§ Requirement
Omit the pictures, then reproduce exactly the line bearing "Open the G01Q02 question link" and every line after it up to and including the last line of the entries below.

======

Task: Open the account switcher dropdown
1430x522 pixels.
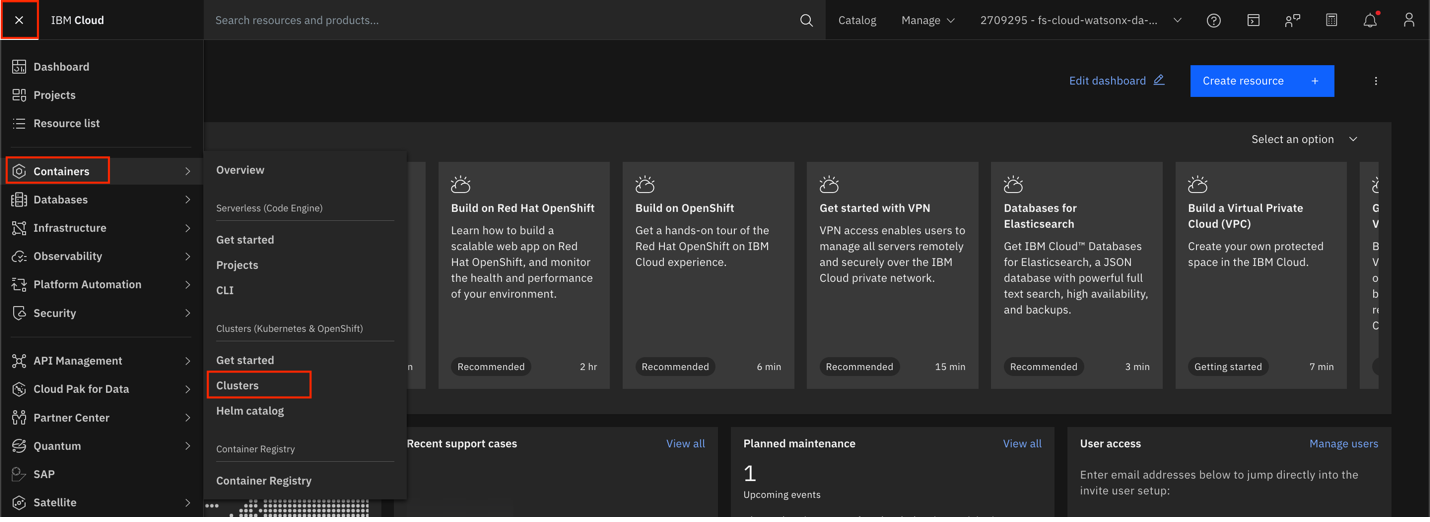Action: point(1080,20)
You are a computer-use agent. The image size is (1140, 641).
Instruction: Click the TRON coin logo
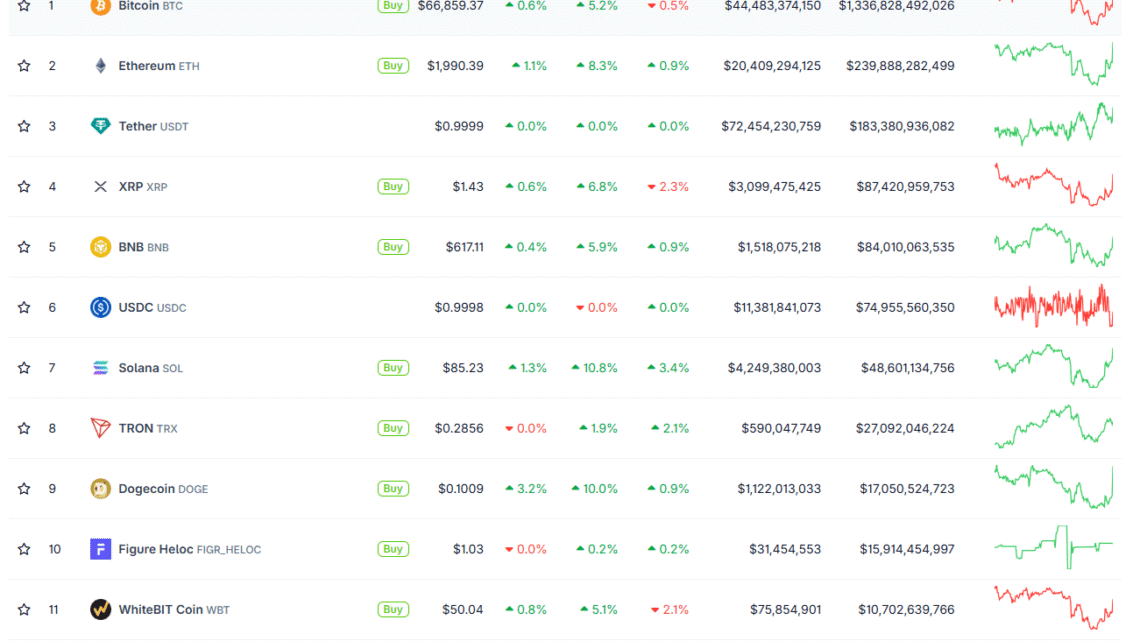pos(100,428)
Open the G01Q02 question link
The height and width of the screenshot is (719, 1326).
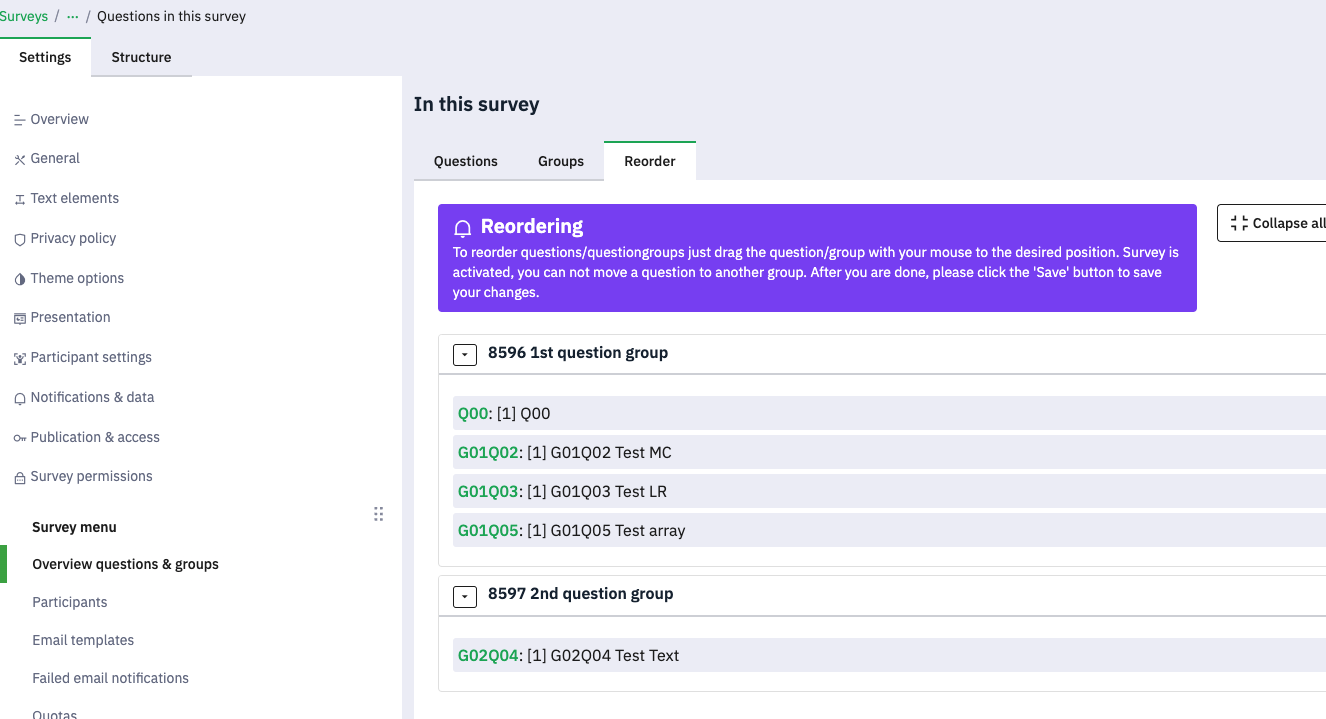click(x=488, y=453)
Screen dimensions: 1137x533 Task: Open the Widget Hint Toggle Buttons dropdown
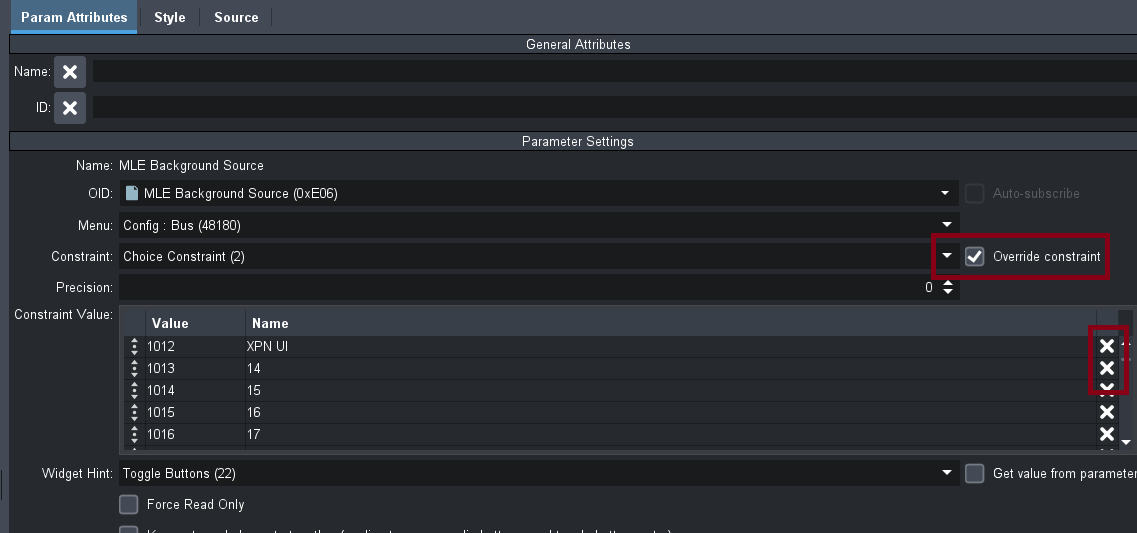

======

§ Your response
Open the G01Q02 question link
The height and width of the screenshot is (719, 1326).
click(x=488, y=453)
Screen dimensions: 1137x533 Task: Open the Widget Hint Toggle Buttons dropdown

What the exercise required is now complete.